From the very beginning we were not ever captured by one faith. We were a place that allowed multiple faiths to worship as they pleased side by so side, so to be consistent with that tradition, which is one of the things that forged us as a nation, and I think we have contributed hugely to the world with our notion of free exercise and of no state establishment of religion, to have a foreign policy that reflected that, it would be a foreign policy that made room for multiple faiths and did not try to impose the views of any one faith specifically on specific foreign policy decisions.

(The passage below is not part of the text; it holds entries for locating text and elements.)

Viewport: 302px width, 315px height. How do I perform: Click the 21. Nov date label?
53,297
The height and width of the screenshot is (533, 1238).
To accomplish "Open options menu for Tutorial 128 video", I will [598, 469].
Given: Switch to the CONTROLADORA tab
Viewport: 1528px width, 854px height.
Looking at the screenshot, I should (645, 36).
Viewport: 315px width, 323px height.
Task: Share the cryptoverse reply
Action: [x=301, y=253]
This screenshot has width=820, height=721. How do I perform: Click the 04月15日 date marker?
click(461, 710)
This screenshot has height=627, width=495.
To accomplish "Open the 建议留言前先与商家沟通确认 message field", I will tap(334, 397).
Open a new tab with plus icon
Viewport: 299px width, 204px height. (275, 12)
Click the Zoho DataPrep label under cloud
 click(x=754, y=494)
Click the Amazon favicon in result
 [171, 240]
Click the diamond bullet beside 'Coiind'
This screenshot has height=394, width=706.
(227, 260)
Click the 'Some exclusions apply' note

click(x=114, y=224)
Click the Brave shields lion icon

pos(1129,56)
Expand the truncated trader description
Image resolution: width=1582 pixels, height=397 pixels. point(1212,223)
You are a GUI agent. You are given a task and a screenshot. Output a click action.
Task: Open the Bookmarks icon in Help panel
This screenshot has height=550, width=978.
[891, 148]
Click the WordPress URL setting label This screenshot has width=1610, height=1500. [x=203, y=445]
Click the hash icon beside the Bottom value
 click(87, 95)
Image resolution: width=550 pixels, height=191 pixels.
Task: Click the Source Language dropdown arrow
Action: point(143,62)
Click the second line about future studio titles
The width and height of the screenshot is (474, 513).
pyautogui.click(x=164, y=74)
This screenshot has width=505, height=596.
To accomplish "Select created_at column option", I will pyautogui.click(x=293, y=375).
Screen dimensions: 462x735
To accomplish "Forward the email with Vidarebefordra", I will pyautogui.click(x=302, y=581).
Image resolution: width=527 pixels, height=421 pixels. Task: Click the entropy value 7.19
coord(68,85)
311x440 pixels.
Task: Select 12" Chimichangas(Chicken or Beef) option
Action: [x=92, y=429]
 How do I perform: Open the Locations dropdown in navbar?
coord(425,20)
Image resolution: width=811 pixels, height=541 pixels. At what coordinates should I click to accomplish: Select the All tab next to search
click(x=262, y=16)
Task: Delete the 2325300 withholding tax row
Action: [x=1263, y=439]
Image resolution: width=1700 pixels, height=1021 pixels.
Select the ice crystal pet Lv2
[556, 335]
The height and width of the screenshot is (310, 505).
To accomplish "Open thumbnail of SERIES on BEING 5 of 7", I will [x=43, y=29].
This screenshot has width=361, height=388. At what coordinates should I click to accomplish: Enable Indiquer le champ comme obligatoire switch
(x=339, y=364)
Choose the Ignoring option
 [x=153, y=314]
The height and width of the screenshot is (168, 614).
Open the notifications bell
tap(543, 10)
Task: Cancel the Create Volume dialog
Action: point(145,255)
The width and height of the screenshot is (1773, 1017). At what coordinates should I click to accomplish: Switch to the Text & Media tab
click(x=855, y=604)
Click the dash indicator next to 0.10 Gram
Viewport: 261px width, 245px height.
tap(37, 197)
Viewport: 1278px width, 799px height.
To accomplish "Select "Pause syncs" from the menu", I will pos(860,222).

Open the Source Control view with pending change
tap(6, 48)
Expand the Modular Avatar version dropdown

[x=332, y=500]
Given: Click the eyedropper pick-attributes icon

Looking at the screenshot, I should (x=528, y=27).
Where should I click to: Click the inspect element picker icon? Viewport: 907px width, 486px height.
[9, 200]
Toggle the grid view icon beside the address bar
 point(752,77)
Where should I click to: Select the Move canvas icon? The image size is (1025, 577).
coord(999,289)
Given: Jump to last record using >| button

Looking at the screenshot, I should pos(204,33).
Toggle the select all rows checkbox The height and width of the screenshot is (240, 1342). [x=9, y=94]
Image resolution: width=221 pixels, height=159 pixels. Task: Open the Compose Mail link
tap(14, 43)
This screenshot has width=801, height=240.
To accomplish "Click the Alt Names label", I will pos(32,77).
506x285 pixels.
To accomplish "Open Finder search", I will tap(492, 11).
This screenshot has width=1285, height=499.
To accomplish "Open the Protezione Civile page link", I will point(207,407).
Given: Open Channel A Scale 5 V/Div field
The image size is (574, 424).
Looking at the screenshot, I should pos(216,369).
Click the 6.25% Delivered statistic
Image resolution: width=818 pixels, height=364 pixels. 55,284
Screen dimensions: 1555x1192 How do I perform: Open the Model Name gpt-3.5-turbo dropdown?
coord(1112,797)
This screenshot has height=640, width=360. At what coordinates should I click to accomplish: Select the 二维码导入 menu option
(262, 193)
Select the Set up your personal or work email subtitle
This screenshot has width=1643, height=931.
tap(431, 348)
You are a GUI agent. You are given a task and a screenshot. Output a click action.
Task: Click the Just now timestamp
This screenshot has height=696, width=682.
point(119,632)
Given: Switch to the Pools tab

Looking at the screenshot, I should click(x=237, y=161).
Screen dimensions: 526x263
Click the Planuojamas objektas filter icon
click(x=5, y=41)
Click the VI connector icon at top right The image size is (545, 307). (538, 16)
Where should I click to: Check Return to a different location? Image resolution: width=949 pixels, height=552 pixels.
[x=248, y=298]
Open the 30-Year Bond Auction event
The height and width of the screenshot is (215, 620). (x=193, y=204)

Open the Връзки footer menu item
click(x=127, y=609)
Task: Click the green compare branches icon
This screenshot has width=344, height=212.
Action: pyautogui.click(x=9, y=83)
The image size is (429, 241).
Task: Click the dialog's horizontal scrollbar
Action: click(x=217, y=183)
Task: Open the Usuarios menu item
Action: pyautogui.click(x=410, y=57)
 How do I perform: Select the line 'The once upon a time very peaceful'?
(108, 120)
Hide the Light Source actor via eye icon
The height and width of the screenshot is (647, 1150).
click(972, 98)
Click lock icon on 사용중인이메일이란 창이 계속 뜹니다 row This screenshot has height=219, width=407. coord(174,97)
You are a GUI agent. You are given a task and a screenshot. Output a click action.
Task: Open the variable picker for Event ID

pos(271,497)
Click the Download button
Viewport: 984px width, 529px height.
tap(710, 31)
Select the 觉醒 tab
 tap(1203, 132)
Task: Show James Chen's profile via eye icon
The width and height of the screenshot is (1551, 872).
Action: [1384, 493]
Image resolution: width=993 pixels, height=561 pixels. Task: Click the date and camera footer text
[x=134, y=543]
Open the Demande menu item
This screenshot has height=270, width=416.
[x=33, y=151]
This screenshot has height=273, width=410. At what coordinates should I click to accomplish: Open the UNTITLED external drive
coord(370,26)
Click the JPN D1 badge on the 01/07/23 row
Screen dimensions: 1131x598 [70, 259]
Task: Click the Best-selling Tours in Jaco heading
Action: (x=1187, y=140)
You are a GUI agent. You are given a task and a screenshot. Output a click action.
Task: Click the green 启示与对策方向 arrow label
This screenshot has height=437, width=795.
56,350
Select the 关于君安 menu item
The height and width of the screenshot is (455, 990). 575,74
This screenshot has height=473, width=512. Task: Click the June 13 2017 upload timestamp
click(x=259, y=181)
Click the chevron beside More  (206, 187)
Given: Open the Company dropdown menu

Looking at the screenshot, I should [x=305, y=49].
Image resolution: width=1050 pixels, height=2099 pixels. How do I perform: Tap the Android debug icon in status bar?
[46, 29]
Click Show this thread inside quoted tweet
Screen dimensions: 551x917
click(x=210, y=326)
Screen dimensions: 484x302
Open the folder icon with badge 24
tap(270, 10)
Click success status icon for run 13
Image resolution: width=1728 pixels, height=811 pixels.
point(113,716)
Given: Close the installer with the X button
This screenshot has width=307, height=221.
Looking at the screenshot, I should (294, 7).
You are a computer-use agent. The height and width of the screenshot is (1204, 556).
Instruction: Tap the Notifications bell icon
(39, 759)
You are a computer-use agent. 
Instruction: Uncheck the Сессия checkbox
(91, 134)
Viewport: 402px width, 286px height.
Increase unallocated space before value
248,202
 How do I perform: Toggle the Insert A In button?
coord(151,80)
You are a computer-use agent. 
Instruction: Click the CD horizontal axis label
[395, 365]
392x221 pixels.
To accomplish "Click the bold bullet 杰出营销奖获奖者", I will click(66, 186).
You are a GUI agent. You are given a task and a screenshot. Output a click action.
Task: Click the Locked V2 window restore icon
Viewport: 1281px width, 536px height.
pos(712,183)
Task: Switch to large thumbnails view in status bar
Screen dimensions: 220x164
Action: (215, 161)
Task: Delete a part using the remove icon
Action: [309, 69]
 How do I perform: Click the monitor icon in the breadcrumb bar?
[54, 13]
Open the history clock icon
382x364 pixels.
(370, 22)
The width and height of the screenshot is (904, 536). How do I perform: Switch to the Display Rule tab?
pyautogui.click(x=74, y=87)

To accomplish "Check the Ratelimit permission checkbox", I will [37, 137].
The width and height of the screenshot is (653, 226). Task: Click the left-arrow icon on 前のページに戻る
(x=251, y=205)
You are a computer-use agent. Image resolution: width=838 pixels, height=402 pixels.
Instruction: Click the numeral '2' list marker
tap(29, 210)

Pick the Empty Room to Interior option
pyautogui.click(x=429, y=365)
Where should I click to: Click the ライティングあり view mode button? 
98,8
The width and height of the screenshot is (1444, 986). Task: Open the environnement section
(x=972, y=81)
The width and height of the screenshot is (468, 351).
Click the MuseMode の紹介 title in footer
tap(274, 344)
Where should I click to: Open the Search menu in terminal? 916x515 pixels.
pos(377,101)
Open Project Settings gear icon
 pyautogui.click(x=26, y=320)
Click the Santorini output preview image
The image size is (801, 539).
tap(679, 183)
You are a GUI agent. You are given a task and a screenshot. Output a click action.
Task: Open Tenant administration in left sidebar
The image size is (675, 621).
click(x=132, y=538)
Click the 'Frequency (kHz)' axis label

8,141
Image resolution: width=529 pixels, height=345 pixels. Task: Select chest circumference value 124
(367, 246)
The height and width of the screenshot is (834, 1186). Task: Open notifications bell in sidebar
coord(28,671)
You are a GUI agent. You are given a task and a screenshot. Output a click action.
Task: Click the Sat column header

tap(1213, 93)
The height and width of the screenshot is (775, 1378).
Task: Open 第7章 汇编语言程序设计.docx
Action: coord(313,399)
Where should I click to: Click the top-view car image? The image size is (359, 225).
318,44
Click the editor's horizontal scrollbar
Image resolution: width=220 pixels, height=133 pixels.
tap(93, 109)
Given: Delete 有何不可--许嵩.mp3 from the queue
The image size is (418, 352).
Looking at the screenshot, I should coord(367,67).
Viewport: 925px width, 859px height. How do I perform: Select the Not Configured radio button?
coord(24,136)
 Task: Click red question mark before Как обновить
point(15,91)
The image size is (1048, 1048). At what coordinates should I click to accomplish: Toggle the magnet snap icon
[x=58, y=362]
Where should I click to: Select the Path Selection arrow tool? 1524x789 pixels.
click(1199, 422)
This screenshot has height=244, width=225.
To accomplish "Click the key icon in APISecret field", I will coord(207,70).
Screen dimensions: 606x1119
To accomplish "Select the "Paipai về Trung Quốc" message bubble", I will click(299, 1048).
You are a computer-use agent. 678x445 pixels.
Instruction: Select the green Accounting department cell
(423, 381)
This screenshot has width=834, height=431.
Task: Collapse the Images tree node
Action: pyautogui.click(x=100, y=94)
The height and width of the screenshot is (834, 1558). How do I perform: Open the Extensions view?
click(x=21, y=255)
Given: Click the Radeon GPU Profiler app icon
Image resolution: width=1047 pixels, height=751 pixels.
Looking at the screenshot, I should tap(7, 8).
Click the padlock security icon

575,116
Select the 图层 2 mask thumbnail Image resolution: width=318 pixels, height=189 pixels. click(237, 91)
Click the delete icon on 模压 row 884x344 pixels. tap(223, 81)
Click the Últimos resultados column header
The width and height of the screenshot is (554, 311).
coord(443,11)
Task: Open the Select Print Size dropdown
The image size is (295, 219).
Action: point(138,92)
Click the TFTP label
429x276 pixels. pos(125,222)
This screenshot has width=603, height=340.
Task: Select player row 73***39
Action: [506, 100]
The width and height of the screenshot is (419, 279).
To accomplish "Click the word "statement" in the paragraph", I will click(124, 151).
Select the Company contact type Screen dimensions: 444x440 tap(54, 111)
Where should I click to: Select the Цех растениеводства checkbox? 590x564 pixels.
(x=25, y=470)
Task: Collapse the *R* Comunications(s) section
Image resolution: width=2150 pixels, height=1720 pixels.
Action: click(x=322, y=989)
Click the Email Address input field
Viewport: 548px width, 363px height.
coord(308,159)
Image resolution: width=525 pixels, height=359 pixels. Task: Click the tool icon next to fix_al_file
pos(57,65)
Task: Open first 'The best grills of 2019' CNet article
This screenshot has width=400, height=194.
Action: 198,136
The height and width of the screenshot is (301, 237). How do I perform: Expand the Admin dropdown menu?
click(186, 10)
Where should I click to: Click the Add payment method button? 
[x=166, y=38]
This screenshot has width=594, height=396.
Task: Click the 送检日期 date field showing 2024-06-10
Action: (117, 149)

The question of foreign policy-making and the role of specific religious groups is a complicated one, but in my view religious groups, like any groups in our society, are part of our democracy, and their views do need to be heard. I remember well the [Catholic] bishops’ statement on disarmament during the Cold War, which was hugely important because it was giving moral voice to what a majority of Americans believed in a form that could then be directly taken account of by the government. So from my perspective we have to acknowledge those voices, interestingly, in exactly the way that we say to other societies that they have to acknowledge the voices of many different groups in their societies. The harder questions come when, again, it’s a question of the sense that one particular religious group or even indeed a segment of a particular religion have somehow captured the representation of their religion and also captured a particular branch of policy. That means we need to open that up, but the answer is not less faith-based groups, it’s more. It is hearing from more faiths, and hearing from non-faith-based groups at the same time.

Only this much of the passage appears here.